À quelques semaines de la fin de son mandat au Sgen-CFDT, Odile Nave, Secrétaire Générale de l'Union Fédérale des Retraités nous a accordé un entretien. Militante encore très active au sein de la fédération, elle nous parle de son parcours fait de multiples engagements.
Avant son départ prochain vers d’autres horizons, le Sgen-CFDT revient sur le parcours et l’engagement d’Odile Nave, d’une femme qui aura été l’une des chevilles ouvrières de notre organisation syndicale durant plus d’un demi-siècle.
Quels ont été tes engagements et dans quels domaines ?
Après une formation à l’École Normale des Institutrices (Batignolles), puis une année de CPGE au Lycée Fénelon, j’intègre l’ENS de Fontenay aux Roses (École Normale Supérieure) en septembre 1965.
Je vais y étudier la géographie, obtenir l’agrégation et entreprendre une thèse de doctorat.
Simultanément, j’intègre la section Sgen-CFDT de l’ENS et suis en contact avec l’Union régionale interprofessionnelle (URI) de Paris.
Mariée en 1969, l’année du Congrès constitutif de l’Union départementale (UD 91, Essonne) du Sgen-CFDT, mon mari est professeur d’anglais, il est engagé dans le ciné-club du lycée et s’implique dans la fédération des Cinémas Jean Vigo.
En 1970, je suis nommée au Lycée de Corbeil Essonne, c’est un lycée polyvalent, doté de trois sections (classique, technique et professionnelle) qui couvre l’enseignement de la classe de sixième à celle de la terminale. Dès mon arrivée la direction me confie des classes de seconde, première et terminale. L’été précédent ma première rentrée sera entièrement consacré à préparer les cours.

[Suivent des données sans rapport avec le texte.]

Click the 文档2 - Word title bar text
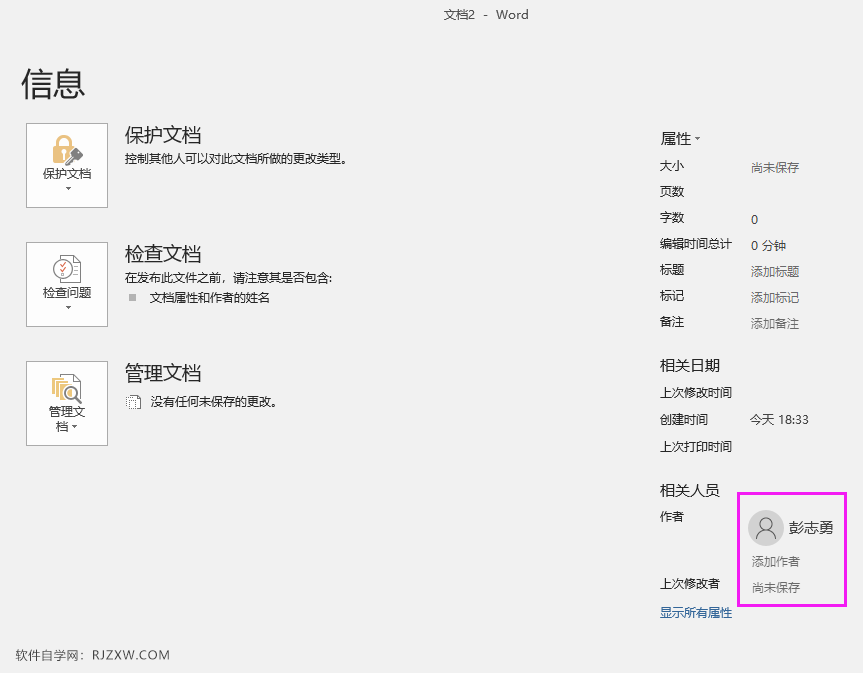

Durant cette période mon engagement syndical va se réaliser progressivement, à la section locale CFDT de la ville et en parallèle à la section du Sgen-CFDT Versailles.

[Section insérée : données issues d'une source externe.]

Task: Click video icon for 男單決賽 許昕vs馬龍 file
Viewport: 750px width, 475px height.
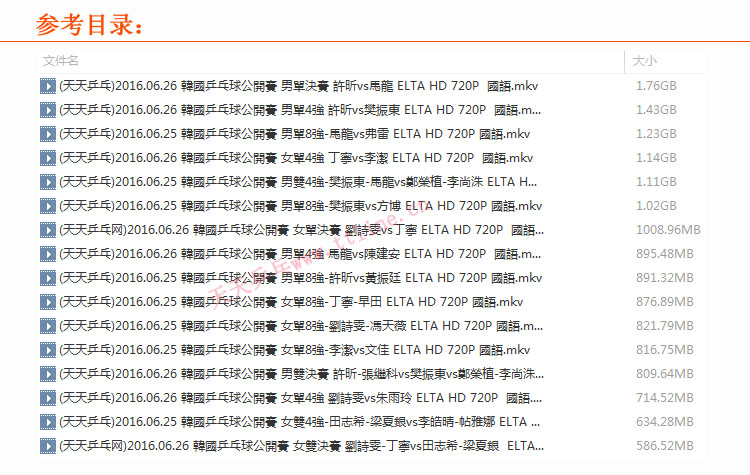Action: click(47, 86)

Comment as-tu pu concilier vie professionnelle, vie familiale et engagement syndical ?
Notre premier enfant est né en 1973, enfant pour lequel j’ai pu bénéficier d’une nourrice. Sensible dès le début au partage des tâches domestiques, mon mari faisait les courses au marché tandis que j’allais au supermarché.
Pour notre deuxième enfant, une place en garderie nous a été accordée, en parallèle je suis passée en service à mi-temps en raison de mes activités syndicales au Sgen-CFDT Versailles.

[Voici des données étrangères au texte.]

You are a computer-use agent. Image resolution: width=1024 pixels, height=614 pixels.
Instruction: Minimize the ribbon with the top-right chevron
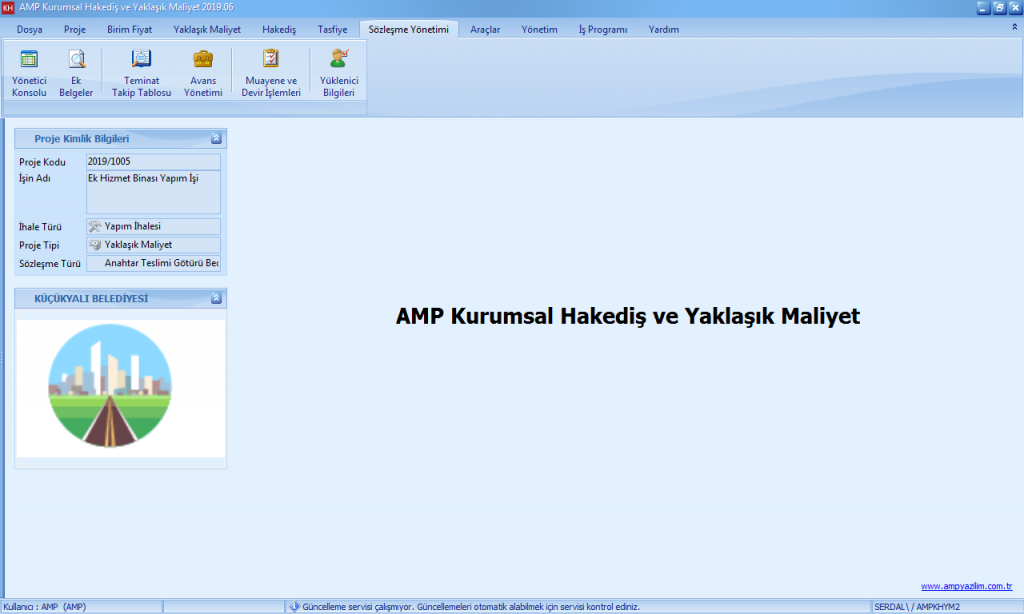click(1015, 29)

Quelques années plus tard, j’obtiens une décharge syndicale à temps complet à la fédération du Sgen-CFDT de 1983 à 1989.
Au début de ma décharge totale, le Sgen-CFDT Versailles compte environ une quinzaine de militants et militantes ;
cette décharge a nécessité l’abandon du militantisme au lycée. Malgré cette décharge totale, la difficulté persiste à concilier l’engagement syndical et l’attention portée aux enfants.
Au Sgen-CFDT Versailles, je vais investir plusieurs dossiers : la défense du personnel, le rôle des élus, le Vade Mecum lequel va m’occuper de 1983 à 2007, date de mon départ à la retraite.
Ce Vade Mecum, premier du genre, va traiter d’abord de la question des établissements du second degré, puis au début 90, une partie premier degré lui sera ajoutée. Par la suite le Vade Mecum sera mis en ligne dans une version numérisée à partir du début 2000. Cette lourde charge va pouvoir être accomplie à distance, pour ce faire j’ai un temps hébergé à la maison une machine à boules IBM.
Cependant à partir de 1989, avec l’arrêt de la décharge totale, les « choses se compliquent » en raison de parents âgés, et de l’existence de deux adolescents à la maison. Cette même année je suis élue CAPN.
Quelles difficultés et avantages as-tu rencontré dans ta situation ?
Habiter Evry dès 1975, circuler en RER a grandement facilité mes déplacements. J’ai été l’une des premières utilisatrices de la carte Navigo et du Pass orange. La difficulté quotidienne fut de ne pas rentrer trop tard pour m’occuper de mes enfants.
Quels sujets ont jalonné ton engagement ?
Dans le contexte de la Gauche au pouvoir, nous avons traité de nombreux dossiers :
- l’action en Défense des Personnels,
- l’action revendicative,
- le travail autour de la création du corps unique des Professeurs des Ecoles (vieille revendication Sgen),
- les avancées du Corps unique et l’échelle des rémunérations dans le premier et second degré,
- le plan de titularisation des non titulaires,
- le dossier des PEGC,
- la mise en place de la formation continue des enseignants,
- le développement de la promotion interne, des concours internes y compris pour les PEGC.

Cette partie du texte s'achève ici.